POR PAULO SILVA PINTO E HAMILTON FERRARI
Os funcionários públicos brasileiros têm pouco o que reclamar dos salários caso vejam a remuneração que recebem trabalhadores com a mesma função no exterior. A comparação tornou-se mais fácil após a popularização de páginas na internet com informações salariais sobre todas as profissões, como, por exemplo, o site norte-americano PayScale (www.payscale.com). A robustez dos rendimentos do funcionalismo no país pode ser notada em funções dos Três Poderes. Mas, nos casos do Legislativo e do Judiciário, o contraste é ainda maior. Isso ocorre apesar de os Estados Unidos terem renda por habitante cinco vezes superior à brasileira.

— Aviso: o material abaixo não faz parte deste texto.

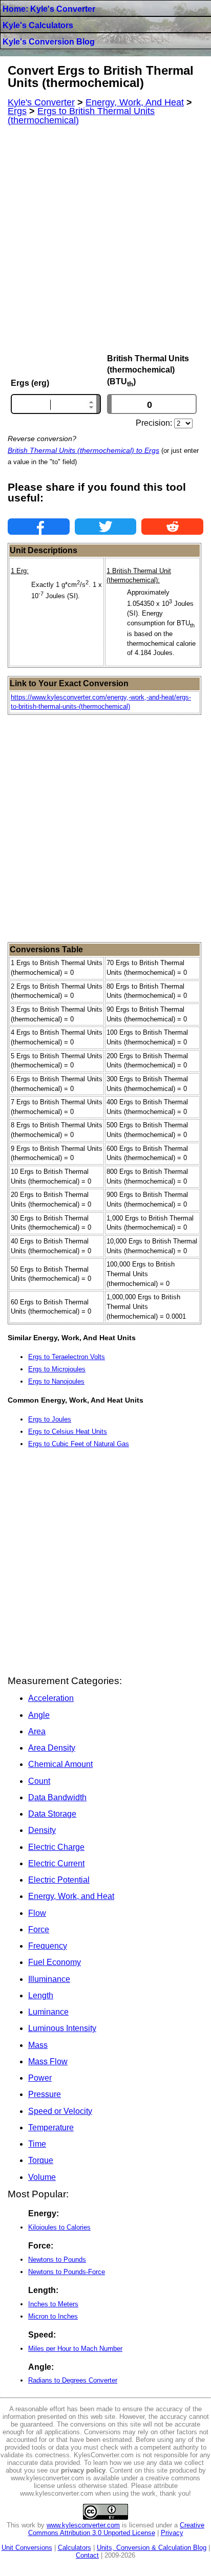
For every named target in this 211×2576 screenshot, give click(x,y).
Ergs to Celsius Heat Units (67, 1431)
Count (39, 1781)
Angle (39, 1715)
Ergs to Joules (49, 1419)
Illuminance (49, 1979)
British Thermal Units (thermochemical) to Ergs (83, 450)
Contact (87, 2555)
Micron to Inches (53, 2316)
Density (42, 1830)
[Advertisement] (105, 239)
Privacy (172, 2533)
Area (37, 1731)
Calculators (74, 2547)
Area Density (51, 1747)
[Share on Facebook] (39, 526)
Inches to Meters (53, 2304)
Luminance (48, 2011)
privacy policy (83, 2470)
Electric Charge (56, 1847)
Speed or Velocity (60, 2111)
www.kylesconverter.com (83, 2525)
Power (40, 2077)
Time (37, 2144)
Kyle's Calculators (38, 25)
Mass (38, 2045)
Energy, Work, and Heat (71, 1896)
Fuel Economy (54, 1962)
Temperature (51, 2127)
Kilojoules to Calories (59, 2227)
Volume (42, 2177)
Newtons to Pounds (57, 2259)
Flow (37, 1913)
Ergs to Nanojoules (56, 1381)
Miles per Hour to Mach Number (75, 2348)
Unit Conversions (27, 2547)
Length (40, 1995)
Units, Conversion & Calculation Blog (151, 2547)
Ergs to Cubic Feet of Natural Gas (78, 1444)
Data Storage (52, 1813)
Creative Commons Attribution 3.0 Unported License (116, 2529)
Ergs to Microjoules (57, 1369)
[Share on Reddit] (172, 526)
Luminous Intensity (62, 2028)
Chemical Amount (60, 1764)
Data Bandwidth (57, 1797)
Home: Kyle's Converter (49, 9)
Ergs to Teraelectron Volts (66, 1357)
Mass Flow (48, 2061)
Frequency (47, 1945)
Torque (40, 2160)
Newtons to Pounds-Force (66, 2272)
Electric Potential (59, 1879)
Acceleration (51, 1698)
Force (38, 1929)
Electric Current (56, 1863)
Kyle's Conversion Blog (49, 41)
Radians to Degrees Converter (72, 2380)
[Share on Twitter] (106, 526)
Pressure (44, 2094)
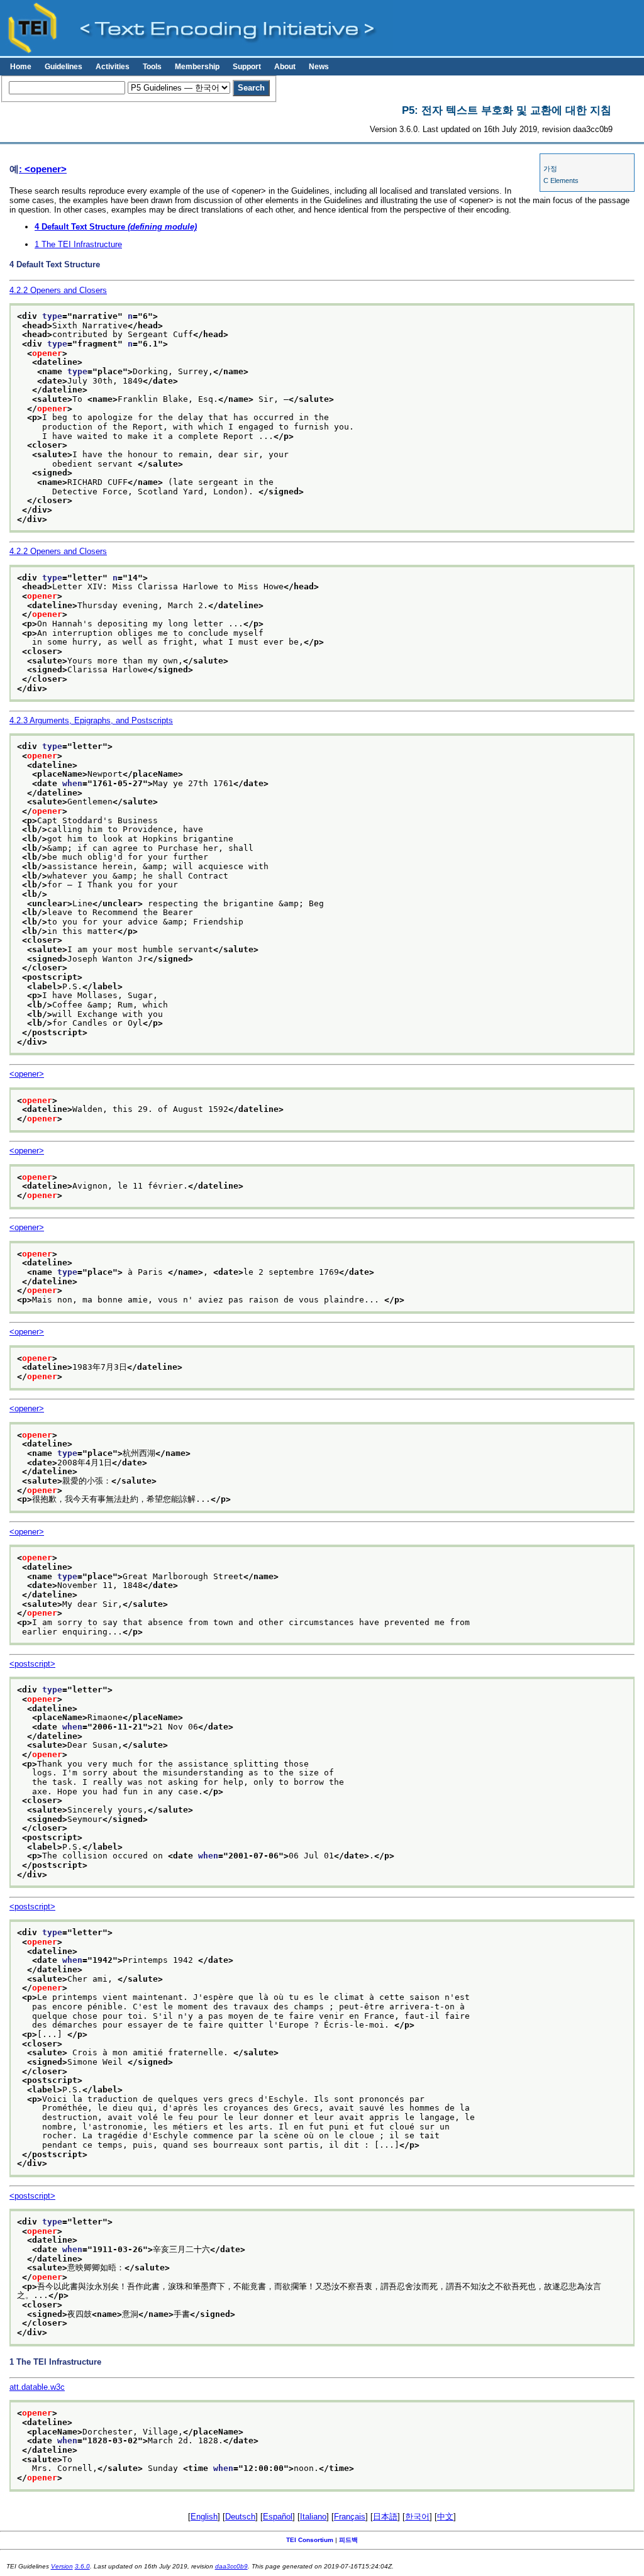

“Não é à toa que os concursos são tão concorridos no Brasil”, destaca o economista-chefe da Opus Investimentos, José Márcio Camargo, professor da Pontifícia Universidade Católica do Rio de Janeiro (PUC-Rio). Ele explica que o poder de lobby dos funcionários públicos é muito forte no país. “Eles tratam no dia a dia com os administradores eleitos, que dependem da burocracia”, diz.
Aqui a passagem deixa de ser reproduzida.